Goal of the exercise
Would you set down every entry shown below, precisely as written?

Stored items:
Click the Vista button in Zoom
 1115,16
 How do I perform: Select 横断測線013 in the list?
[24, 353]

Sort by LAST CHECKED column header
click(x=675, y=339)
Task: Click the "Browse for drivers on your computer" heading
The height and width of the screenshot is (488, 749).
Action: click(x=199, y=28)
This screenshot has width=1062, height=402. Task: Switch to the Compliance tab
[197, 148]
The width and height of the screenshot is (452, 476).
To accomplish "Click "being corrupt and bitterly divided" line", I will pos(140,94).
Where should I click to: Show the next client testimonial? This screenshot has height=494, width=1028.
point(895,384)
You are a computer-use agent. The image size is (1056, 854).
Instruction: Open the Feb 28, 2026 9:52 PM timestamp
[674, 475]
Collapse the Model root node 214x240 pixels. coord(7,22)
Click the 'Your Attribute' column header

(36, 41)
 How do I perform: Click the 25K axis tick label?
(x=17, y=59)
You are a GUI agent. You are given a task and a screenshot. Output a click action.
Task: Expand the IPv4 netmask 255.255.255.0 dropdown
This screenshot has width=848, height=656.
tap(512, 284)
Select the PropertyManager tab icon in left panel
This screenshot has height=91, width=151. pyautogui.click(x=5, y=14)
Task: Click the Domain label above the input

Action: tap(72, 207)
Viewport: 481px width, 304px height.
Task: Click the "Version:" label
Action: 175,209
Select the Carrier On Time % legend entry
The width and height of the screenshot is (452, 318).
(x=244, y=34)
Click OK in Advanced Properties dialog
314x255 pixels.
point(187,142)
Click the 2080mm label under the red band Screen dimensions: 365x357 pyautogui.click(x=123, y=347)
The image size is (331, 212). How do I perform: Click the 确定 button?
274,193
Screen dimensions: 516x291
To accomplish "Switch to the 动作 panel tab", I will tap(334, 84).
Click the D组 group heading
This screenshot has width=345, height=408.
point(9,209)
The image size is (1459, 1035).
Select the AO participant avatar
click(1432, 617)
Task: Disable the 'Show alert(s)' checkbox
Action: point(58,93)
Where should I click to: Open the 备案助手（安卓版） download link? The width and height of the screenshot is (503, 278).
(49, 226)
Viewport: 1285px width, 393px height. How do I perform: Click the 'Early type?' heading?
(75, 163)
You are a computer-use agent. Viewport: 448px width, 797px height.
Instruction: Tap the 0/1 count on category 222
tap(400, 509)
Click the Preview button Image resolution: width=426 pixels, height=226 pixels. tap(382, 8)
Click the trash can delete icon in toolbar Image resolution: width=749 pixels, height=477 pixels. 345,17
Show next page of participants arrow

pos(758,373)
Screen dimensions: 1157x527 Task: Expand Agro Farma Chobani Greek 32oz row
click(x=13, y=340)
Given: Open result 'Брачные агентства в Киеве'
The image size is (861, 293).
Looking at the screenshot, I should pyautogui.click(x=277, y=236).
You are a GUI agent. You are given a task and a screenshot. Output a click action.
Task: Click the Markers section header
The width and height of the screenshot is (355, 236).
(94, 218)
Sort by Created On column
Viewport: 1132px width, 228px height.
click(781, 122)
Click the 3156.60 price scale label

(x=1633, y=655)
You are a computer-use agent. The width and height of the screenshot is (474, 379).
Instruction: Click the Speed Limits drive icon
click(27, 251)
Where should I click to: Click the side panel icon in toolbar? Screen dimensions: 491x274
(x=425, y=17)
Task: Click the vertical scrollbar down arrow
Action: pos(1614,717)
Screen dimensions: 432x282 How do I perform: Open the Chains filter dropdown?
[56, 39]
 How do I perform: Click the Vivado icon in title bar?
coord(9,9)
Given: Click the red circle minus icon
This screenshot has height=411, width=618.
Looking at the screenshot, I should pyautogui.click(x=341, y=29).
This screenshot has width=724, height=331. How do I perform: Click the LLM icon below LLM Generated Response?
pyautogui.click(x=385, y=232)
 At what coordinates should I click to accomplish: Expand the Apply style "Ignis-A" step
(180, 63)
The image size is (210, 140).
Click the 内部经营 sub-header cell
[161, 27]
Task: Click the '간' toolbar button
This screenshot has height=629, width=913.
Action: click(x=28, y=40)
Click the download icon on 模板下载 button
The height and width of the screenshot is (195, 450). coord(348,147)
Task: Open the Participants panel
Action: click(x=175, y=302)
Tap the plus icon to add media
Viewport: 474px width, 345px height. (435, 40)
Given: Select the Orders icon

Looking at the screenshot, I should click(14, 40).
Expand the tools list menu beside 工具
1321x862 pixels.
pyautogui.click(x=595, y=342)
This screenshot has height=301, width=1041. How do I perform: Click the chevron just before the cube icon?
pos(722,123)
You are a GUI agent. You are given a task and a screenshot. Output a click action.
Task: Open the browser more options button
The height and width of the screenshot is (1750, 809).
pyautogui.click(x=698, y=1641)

Result of the task
Click the Vista button in Zoom
 1115,16
 How do I perform: Select 横断測線013 in the list?
[24, 353]

Sort by LAST CHECKED column header
click(x=675, y=339)
Task: Click the "Browse for drivers on your computer" heading
The height and width of the screenshot is (488, 749).
Action: click(x=199, y=28)
This screenshot has width=1062, height=402. Task: Switch to the Compliance tab
[197, 148]
The width and height of the screenshot is (452, 476).
To accomplish "Click "being corrupt and bitterly divided" line", I will pos(140,94).
Where should I click to: Show the next client testimonial? This screenshot has height=494, width=1028.
point(895,384)
You are a computer-use agent. The image size is (1056, 854).
Instruction: Open the Feb 28, 2026 9:52 PM timestamp
[674, 475]
Collapse the Model root node 214x240 pixels. coord(7,22)
Click the 'Your Attribute' column header

(36, 41)
 How do I perform: Click the 25K axis tick label?
(x=17, y=59)
You are a GUI agent. You are given a task and a screenshot. Output a click action.
Task: Expand the IPv4 netmask 255.255.255.0 dropdown
This screenshot has width=848, height=656.
tap(512, 284)
Select the PropertyManager tab icon in left panel
This screenshot has height=91, width=151. pyautogui.click(x=5, y=14)
Task: Click the Domain label above the input

Action: tap(72, 207)
Viewport: 481px width, 304px height.
Task: Click the "Version:" label
Action: 175,209
Select the Carrier On Time % legend entry
The width and height of the screenshot is (452, 318).
(x=244, y=34)
Click OK in Advanced Properties dialog
314x255 pixels.
point(187,142)
Click the 2080mm label under the red band Screen dimensions: 365x357 pyautogui.click(x=123, y=347)
The image size is (331, 212). How do I perform: Click the 确定 button?
274,193
Screen dimensions: 516x291
To accomplish "Switch to the 动作 panel tab", I will tap(334, 84).
Click the D组 group heading
This screenshot has width=345, height=408.
point(9,209)
The image size is (1459, 1035).
Select the AO participant avatar
click(1432, 617)
Task: Disable the 'Show alert(s)' checkbox
Action: point(58,93)
Where should I click to: Open the 备案助手（安卓版） download link? The width and height of the screenshot is (503, 278).
(49, 226)
Viewport: 1285px width, 393px height. How do I perform: Click the 'Early type?' heading?
(75, 163)
You are a computer-use agent. Viewport: 448px width, 797px height.
Instruction: Tap the 0/1 count on category 222
tap(400, 509)
Click the Preview button Image resolution: width=426 pixels, height=226 pixels. tap(382, 8)
Click the trash can delete icon in toolbar Image resolution: width=749 pixels, height=477 pixels. 345,17
Show next page of participants arrow

pos(758,373)
Screen dimensions: 1157x527 Task: Expand Agro Farma Chobani Greek 32oz row
click(x=13, y=340)
Given: Open result 'Брачные агентства в Киеве'
The image size is (861, 293).
Looking at the screenshot, I should pyautogui.click(x=277, y=236).
You are a GUI agent. You are given a task and a screenshot. Output a click action.
Task: Click the Markers section header
The width and height of the screenshot is (355, 236).
(94, 218)
Sort by Created On column
Viewport: 1132px width, 228px height.
click(781, 122)
Click the 3156.60 price scale label

(x=1633, y=655)
You are a computer-use agent. The width and height of the screenshot is (474, 379).
Instruction: Click the Speed Limits drive icon
click(27, 251)
Where should I click to: Click the side panel icon in toolbar? Screen dimensions: 491x274
(x=425, y=17)
Task: Click the vertical scrollbar down arrow
Action: pos(1614,717)
Screen dimensions: 432x282 How do I perform: Open the Chains filter dropdown?
[56, 39]
 How do I perform: Click the Vivado icon in title bar?
coord(9,9)
Given: Click the red circle minus icon
This screenshot has height=411, width=618.
Looking at the screenshot, I should pyautogui.click(x=341, y=29).
This screenshot has width=724, height=331. How do I perform: Click the LLM icon below LLM Generated Response?
pyautogui.click(x=385, y=232)
 At what coordinates should I click to accomplish: Expand the Apply style "Ignis-A" step
(180, 63)
The image size is (210, 140).
Click the 内部经营 sub-header cell
[161, 27]
Task: Click the '간' toolbar button
This screenshot has height=629, width=913.
Action: click(x=28, y=40)
Click the download icon on 模板下载 button
The height and width of the screenshot is (195, 450). coord(348,147)
Task: Open the Participants panel
Action: click(x=175, y=302)
Tap the plus icon to add media
Viewport: 474px width, 345px height. (435, 40)
Given: Select the Orders icon

Looking at the screenshot, I should click(14, 40).
Expand the tools list menu beside 工具
1321x862 pixels.
pyautogui.click(x=595, y=342)
This screenshot has height=301, width=1041. How do I perform: Click the chevron just before the cube icon?
pos(722,123)
You are a GUI agent. You are given a task and a screenshot. Output a click action.
Task: Open the browser more options button
The height and width of the screenshot is (1750, 809).
pyautogui.click(x=698, y=1641)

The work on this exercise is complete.